Different types of gratting explained
Based upon where you are from, different countries have different terms for "storm drain".
Accordingly to Wikipedia, a storm drain is largely a tunnel that carry runoffs (rain) from urban areas. For a layman, it helps to think along the line of sewage system operates beneath our cities.
In the US, this is actually typically referred to as "storm drain" or "storm sewer".
In great britan, this is popularly known as "surface water drain" or "surface water sewer".
In Australia and New Zealand, it is often called "stormwater drain".
And there it is, the next time you hear someone mentioning "storm drain", "storm sewer", "surface water drain","surface water sewer" and "stormwater drain", you now know they refer to exactly the same thing.
Functions of storm drain include draining excess water (rain or storm water) and ground water from pavement, streets and carparks into rivers and streams to avoid flooding.
Although storm drains perform a amazing job of draining excess water from the urban areas, the inlets are essentially openings where left uncovered could be a hazard to pedestrians. Left uncovered, rubbish will go into the storm drains and cause choking which can eventually trigger flooding.
To drain cover outdoor guarantee storm drains serve their purposes while minimizing the dangers posed to pedestrians and to prevent choking of the drains, drain covers (gratings) are employed to cover the inlets (openings) of the storm drains to achieve two purposes.

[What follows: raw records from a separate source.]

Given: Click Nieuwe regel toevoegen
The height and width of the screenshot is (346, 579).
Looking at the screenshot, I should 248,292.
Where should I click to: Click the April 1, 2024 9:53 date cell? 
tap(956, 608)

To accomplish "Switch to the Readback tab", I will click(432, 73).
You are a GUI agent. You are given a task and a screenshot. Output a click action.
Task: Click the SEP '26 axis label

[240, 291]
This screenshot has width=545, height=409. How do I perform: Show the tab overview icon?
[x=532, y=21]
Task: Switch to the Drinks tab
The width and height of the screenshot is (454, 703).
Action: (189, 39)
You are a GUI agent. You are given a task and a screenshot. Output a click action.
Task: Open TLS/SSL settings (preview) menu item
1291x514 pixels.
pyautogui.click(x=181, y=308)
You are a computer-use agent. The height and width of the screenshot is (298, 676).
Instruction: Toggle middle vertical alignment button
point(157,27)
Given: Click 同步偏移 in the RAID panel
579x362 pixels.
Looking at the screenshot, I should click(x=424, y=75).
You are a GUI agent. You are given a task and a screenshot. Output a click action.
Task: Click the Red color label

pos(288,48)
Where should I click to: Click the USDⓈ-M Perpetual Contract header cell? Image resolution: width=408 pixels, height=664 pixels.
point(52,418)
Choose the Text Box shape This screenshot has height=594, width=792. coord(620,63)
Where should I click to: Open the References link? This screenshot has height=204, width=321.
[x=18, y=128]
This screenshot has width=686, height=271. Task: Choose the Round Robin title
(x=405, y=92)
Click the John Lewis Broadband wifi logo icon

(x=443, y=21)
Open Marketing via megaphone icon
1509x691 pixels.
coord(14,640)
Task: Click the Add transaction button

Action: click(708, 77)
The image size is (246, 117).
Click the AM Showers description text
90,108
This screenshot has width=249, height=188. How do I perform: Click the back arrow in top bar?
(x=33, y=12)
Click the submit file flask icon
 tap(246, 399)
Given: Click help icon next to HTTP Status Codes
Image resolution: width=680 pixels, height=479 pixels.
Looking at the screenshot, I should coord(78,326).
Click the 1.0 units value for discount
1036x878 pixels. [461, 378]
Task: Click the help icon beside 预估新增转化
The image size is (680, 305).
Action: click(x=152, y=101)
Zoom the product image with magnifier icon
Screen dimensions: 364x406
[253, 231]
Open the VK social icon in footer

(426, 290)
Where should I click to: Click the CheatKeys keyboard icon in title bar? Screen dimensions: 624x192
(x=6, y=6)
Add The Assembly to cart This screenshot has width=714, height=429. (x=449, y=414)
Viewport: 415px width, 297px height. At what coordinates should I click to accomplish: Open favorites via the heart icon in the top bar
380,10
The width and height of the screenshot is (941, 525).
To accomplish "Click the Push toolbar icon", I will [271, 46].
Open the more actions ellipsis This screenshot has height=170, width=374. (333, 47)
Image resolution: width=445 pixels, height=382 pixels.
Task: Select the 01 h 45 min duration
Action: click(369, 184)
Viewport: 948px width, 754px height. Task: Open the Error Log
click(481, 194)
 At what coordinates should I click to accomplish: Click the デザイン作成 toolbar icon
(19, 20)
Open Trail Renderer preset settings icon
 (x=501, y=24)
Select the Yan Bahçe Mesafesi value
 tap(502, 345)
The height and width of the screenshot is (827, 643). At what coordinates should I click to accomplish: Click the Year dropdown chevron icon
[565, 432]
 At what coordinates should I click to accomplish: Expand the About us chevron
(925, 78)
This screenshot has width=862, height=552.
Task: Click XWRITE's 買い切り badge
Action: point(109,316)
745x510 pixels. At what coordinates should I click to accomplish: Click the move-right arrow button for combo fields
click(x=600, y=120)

Over at Jonite, we concentrate on steel reinforced drain covers (gratings) for your storm drains while preserving the aesthetic areas of the architecture around the drain covers.
What garage floor drain is a channel drain?
A channel drain is essentially exactly the same thing as a trench drain. In reality, there are lots of names like line drain, slot drain, linear drain or strip drain which all refer to the identical object.
A channel drain (trench drain) is a type of floor drain which has a channel shaped body recognized by its long length and narrow width.
Channel drains (trench drains) tend to be mistaken for french drains. It is advisable to keep in mind that french drains are not the same drainage cover as channel or trench drains.
With almost any drains, channel drains (trench drains) too demand a cover to serve as a safety precaution as well as to prevent large objects from entering the drains which cause choking.
At Jonite, we focus on steel reinforced channel (trench) grates (channel / trench covers) that provides you with the best of steel in its' strength channel grate drain and durability along with the natural charm of stone that is certainly unmatched by another material basement drains you can find to construct channel (trench) grates.
Find out more about our range of channel grates (trench grates) here.